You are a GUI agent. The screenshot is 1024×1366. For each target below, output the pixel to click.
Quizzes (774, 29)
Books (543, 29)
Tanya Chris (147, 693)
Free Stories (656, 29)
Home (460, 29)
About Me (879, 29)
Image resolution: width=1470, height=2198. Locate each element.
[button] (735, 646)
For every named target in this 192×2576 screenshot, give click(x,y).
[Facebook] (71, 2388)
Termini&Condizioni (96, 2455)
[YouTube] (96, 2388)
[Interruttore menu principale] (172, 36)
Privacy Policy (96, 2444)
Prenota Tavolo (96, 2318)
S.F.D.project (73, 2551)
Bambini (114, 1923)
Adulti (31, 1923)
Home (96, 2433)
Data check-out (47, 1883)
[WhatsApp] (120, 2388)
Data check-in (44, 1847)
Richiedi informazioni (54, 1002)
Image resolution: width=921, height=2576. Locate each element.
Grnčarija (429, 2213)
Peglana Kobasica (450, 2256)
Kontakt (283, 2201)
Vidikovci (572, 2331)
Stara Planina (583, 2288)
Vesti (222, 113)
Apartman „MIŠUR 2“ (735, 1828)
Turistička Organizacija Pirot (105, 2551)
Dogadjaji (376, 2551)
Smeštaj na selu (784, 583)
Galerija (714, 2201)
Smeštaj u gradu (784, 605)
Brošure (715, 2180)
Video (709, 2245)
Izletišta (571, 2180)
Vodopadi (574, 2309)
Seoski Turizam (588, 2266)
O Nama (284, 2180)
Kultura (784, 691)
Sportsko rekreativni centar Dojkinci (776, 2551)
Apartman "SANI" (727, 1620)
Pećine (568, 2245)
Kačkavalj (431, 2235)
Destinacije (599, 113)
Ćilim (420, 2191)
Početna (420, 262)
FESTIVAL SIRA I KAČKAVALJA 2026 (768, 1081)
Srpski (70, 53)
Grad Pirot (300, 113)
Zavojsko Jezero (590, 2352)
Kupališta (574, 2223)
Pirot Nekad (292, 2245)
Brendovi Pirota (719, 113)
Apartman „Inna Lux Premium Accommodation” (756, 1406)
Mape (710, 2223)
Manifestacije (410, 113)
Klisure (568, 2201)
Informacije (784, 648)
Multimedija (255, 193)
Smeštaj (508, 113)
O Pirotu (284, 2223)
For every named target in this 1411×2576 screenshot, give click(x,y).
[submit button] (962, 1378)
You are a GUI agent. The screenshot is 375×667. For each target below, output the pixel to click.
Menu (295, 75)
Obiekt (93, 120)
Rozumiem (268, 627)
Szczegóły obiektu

__TASK STATEMENT__
Would you restate the whole listing word for word?

__OUTPUT BELOW__
You are a GUI agent. The screenshot is 1024×1366. For each target below, output the pixel to click.
Quizzes (774, 29)
Books (543, 29)
Tanya Chris (147, 693)
Free Stories (656, 29)
Home (460, 29)
About Me (879, 29)
Image resolution: width=1470, height=2198. Locate each element.
[button] (735, 646)
For every named target in this 192×2576 screenshot, give click(x,y).
[Facebook] (71, 2388)
Termini&Condizioni (96, 2455)
[YouTube] (96, 2388)
[Interruttore menu principale] (172, 36)
Privacy Policy (96, 2444)
Prenota Tavolo (96, 2318)
S.F.D.project (73, 2551)
Bambini (114, 1923)
Adulti (31, 1923)
Home (96, 2433)
Data check-out (47, 1883)
[WhatsApp] (120, 2388)
Data check-in (44, 1847)
Richiedi informazioni (54, 1002)
Image resolution: width=921, height=2576. Locate each element.
Grnčarija (429, 2213)
Peglana Kobasica (450, 2256)
Kontakt (283, 2201)
Vidikovci (572, 2331)
Stara Planina (583, 2288)
Vesti (222, 113)
Apartman „MIŠUR 2“ (735, 1828)
Turistička Organizacija Pirot (105, 2551)
Dogadjaji (376, 2551)
Smeštaj na selu (784, 583)
Galerija (714, 2201)
Smeštaj u gradu (784, 605)
Brošure (715, 2180)
Video (709, 2245)
Izletišta (571, 2180)
Vodopadi (574, 2309)
Seoski Turizam (588, 2266)
O Nama (284, 2180)
Kultura (784, 691)
Sportsko rekreativni centar Dojkinci (776, 2551)
Apartman "SANI" (727, 1620)
Pećine (568, 2245)
Kačkavalj (431, 2235)
Destinacije (599, 113)
Ćilim (420, 2191)
Početna (420, 262)
FESTIVAL SIRA I KAČKAVALJA 2026 (768, 1081)
Srpski (70, 53)
Grad Pirot (300, 113)
Zavojsko Jezero (590, 2352)
Kupališta (574, 2223)
Pirot Nekad (292, 2245)
Brendovi Pirota (719, 113)
Apartman „Inna Lux Premium Accommodation” (756, 1406)
Mape (710, 2223)
Manifestacije (410, 113)
Klisure (568, 2201)
Informacije (784, 648)
Multimedija (255, 193)
Smeštaj (508, 113)
O Pirotu (284, 2223)
For every named target in this 1411×2576 screenshot, give click(x,y).
[submit button] (962, 1378)
You are a GUI agent. The screenshot is 375×667. For each target below, output the pixel to click.
Menu (295, 75)
Obiekt (93, 120)
Rozumiem (268, 627)
Szczegóły obiektu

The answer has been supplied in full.